[START]

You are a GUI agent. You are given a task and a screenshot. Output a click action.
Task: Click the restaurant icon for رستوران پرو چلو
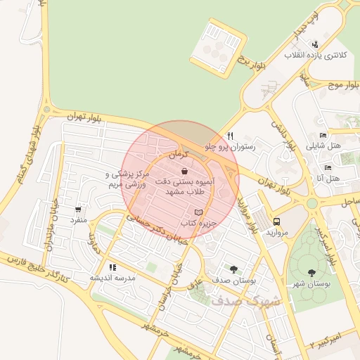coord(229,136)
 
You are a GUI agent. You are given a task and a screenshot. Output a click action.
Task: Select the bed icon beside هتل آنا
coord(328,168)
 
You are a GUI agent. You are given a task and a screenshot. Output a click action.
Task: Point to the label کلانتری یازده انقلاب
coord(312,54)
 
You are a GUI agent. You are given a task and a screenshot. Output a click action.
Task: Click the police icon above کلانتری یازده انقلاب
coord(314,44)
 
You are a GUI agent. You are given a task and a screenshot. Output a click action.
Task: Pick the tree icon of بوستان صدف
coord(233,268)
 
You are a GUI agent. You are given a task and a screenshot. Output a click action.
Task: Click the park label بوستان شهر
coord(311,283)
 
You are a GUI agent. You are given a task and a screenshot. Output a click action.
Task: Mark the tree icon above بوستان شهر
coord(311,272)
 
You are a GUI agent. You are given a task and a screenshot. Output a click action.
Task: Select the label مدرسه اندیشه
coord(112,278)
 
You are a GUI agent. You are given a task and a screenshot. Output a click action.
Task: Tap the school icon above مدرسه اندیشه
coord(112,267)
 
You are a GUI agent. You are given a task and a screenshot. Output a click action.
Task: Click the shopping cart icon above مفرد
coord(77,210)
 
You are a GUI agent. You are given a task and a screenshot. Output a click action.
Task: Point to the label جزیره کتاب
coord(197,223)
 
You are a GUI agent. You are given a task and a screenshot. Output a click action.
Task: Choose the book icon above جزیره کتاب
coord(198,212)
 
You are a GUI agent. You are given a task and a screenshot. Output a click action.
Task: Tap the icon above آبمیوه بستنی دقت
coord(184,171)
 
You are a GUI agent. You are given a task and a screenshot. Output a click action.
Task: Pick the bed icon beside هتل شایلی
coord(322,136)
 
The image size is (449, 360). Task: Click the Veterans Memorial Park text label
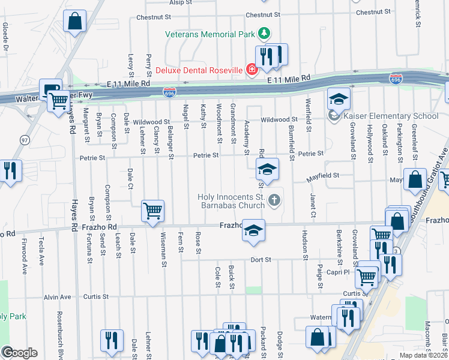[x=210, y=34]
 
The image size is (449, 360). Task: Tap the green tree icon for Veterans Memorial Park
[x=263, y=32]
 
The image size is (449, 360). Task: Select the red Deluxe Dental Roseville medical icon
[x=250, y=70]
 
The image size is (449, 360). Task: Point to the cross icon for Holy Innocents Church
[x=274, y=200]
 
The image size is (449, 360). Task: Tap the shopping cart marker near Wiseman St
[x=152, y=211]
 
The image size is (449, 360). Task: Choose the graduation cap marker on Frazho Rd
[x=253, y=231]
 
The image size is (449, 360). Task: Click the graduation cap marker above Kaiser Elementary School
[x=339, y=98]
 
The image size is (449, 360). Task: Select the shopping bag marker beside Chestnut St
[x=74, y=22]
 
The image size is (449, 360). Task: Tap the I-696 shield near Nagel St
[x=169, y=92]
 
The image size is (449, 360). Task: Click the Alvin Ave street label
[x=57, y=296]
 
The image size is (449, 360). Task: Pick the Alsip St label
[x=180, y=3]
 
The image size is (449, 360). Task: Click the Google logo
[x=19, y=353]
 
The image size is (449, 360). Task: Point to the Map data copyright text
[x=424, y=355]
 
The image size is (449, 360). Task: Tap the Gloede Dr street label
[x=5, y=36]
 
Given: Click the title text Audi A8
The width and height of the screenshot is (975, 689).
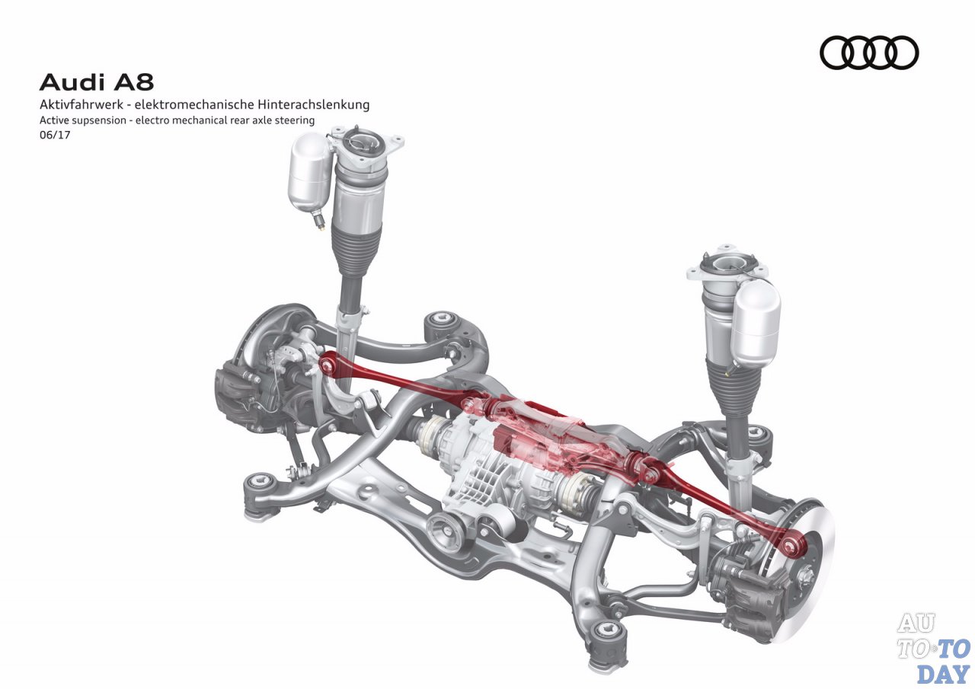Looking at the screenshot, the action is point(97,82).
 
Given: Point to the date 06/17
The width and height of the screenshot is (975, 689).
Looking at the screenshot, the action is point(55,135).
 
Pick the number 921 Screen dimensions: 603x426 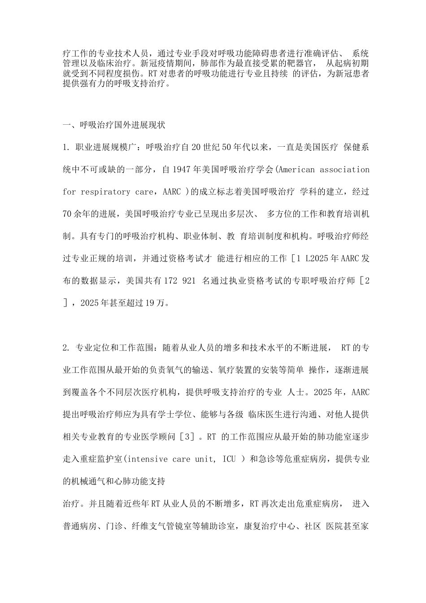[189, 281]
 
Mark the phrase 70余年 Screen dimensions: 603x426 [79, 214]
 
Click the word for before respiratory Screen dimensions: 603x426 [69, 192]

[END]
[START]

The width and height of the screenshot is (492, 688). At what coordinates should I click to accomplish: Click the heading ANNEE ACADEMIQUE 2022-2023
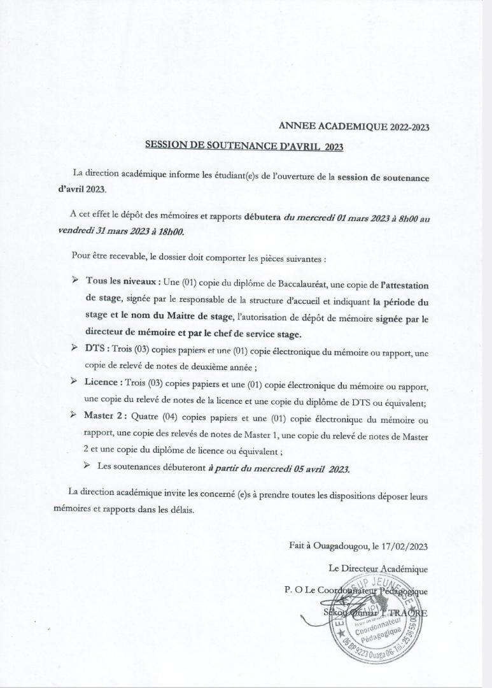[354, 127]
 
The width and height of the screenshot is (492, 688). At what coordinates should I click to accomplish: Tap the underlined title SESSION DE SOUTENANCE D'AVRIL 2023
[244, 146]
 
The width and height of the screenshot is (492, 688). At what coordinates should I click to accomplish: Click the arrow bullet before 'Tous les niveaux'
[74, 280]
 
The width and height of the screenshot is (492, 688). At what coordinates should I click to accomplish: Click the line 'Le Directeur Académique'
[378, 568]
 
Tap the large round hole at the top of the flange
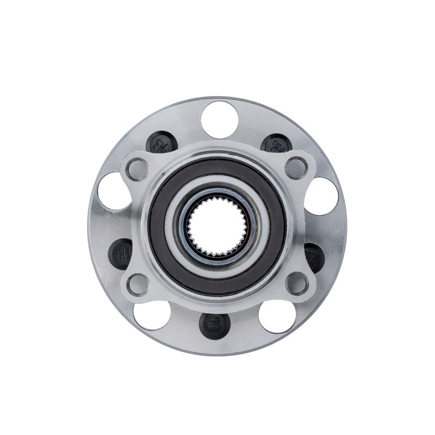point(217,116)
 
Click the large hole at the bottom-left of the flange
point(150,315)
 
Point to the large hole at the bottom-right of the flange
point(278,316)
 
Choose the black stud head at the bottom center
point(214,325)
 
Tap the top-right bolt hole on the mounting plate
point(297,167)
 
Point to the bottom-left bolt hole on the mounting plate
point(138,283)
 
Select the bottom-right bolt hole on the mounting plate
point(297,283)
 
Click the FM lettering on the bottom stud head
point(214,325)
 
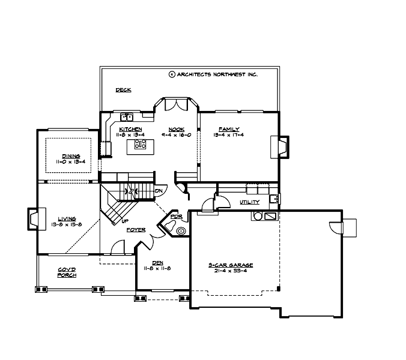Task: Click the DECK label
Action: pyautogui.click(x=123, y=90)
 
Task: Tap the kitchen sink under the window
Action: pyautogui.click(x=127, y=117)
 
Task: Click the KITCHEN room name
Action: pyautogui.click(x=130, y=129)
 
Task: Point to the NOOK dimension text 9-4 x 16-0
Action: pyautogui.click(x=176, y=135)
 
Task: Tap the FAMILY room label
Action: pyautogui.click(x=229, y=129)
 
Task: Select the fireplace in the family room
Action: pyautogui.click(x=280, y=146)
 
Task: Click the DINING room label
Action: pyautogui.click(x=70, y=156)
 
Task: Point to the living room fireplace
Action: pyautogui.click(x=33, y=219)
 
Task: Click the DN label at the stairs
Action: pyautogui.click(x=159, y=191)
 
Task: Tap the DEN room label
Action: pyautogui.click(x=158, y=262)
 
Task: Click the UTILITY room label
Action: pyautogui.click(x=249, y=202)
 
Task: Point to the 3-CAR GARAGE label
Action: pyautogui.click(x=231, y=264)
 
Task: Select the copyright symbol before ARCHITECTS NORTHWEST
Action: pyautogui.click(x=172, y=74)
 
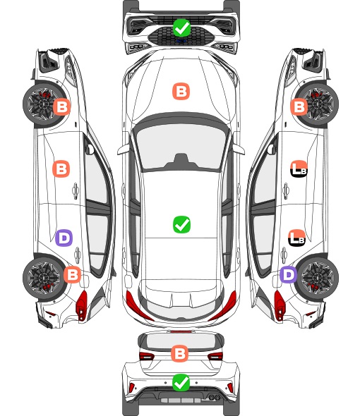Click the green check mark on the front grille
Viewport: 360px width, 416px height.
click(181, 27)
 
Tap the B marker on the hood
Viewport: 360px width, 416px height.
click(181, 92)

[END]

→ **DO THIS**
Put the data from the line containing "Tap the top-right" up to and including the line containing "Action: pyautogui.click(x=158, y=262)" into a Markdown table with the columns Row and Line. Give each non-blank line its own row, numbered in order, and leave the pictures out.

→ **SOLUTION FOR THIS EXERCISE**
| Row | Line |
|---|---|
| 1 | Tap the top-right bolt hole on the mounting plate |
| 2 | point(297,167) |
| 3 | Point to the bottom-left bolt hole on the mounting plate |
| 4 | point(138,283) |
| 5 | Select the bottom-right bolt hole on the mounting plate |
| 6 | point(297,283) |
| 7 | Click the FM lettering on the bottom stud head |
| 8 | point(214,325) |
| 9 | Task: Click the DECK label |
| 10 | Action: pyautogui.click(x=123, y=90) |
| 11 | Task: Tap the kitchen sink under the window |
| 12 | Action: pyautogui.click(x=127, y=117) |
| 13 | Task: Click the KITCHEN room name |
| 14 | Action: pyautogui.click(x=130, y=129) |
| 15 | Task: Point to the NOOK dimension text 9-4 x 16-0 |
| 16 | Action: pyautogui.click(x=176, y=135) |
| 17 | Task: Tap the FAMILY room label |
| 18 | Action: pyautogui.click(x=229, y=129) |
| 19 | Task: Select the fireplace in the family room |
| 20 | Action: pyautogui.click(x=280, y=146) |
| 21 | Task: Click the DINING room label |
| 22 | Action: pyautogui.click(x=70, y=156) |
| 23 | Task: Point to the living room fireplace |
| 24 | Action: pyautogui.click(x=33, y=219) |
| 25 | Task: Click the DN label at the stairs |
| 26 | Action: pyautogui.click(x=159, y=191) |
| 27 | Task: Tap the DEN room label |
| 28 | Action: pyautogui.click(x=158, y=262) |